> [SOURCE TEXT]:
____

The Church of the Holy Communion is a historic Episcopal church building on Summit Street in Norwood, Bergen County, New Jersey, United States.

It was designed by J. Cleaveland Cady in Late Gothic Revival style and Shingle Style and was built in 1886.  It was added to the National Register of Historic Places in 1988.

History
Episcopal services service in Norwood began in the local Presbyterian Church about 1870. Norwood was a weekend and vacation resort for New Yorkers at the time, and the parish served these visitors throughout much of its history.  Official consent to form a church parish was given on  October 14, 1878, by Bishop Odenheimer of the Diocese of Newark.

Land for the church was donated Mr. and Mrs. George W Luckey. Construction began in 1876 and was completed in 1877. This building was destroyed by fire on November 6. 1886.  Following the original plans, a new building, costing $8,229.69, was completed in 1888. A Carrara marble altar and a Tiffany window depicting the Resurrection were donated by the William H. Oakley family. An organ built by the J.H. & C.S. Odell Organ Builders was donated by the Suydam family.

____

> [Data on locating visible targets]:
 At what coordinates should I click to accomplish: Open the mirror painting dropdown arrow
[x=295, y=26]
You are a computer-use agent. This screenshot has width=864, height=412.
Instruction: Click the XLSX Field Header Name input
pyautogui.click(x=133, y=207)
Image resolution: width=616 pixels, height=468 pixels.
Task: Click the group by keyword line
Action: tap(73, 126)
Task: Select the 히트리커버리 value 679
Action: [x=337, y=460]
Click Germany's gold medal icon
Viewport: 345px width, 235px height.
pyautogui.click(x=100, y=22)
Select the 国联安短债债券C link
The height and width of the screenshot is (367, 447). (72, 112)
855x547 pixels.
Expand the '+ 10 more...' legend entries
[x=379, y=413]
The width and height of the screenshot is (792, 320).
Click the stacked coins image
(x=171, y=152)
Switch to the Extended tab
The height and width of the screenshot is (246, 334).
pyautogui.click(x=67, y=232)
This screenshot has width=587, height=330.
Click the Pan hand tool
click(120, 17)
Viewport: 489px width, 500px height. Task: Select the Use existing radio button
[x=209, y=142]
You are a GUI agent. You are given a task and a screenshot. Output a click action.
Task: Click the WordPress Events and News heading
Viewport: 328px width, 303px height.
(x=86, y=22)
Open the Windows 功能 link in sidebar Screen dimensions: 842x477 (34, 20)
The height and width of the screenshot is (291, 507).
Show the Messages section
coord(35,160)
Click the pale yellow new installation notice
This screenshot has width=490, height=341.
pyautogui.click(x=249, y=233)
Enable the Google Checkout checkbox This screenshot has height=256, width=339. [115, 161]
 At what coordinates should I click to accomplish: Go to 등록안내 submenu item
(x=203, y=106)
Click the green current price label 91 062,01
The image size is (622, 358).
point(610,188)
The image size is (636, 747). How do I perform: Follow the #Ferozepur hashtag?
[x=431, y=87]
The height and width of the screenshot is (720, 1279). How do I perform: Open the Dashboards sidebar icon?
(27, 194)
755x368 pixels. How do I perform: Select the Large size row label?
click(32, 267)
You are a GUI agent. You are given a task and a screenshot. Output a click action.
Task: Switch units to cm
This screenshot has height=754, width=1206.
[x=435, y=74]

____

> [EXERCISE 1]: According to the church history, why did the Norwood parish serve visitors from New York for much of its history?
> [EXERCISE 2]: Rewrite the stretch of rows from the line containing "The height and width of the screenshot is (720, 1279)." through the end of the rows, replacing "How do I perform" with "How can I perform" and leaving everything else unchanged. Give only those lines.

> [FINAL ANSWER 1]: The parish served these visitors because Norwood was then a weekend and vacation resort for New Yorkers.

> [FINAL ANSWER 2]:
The height and width of the screenshot is (720, 1279). How can I perform: Open the Dashboards sidebar icon?
(27, 194)
755x368 pixels. How can I perform: Select the Large size row label?
click(32, 267)
You are a GUI agent. You are given a task and a screenshot. Output a click action.
Task: Switch units to cm
This screenshot has height=754, width=1206.
[x=435, y=74]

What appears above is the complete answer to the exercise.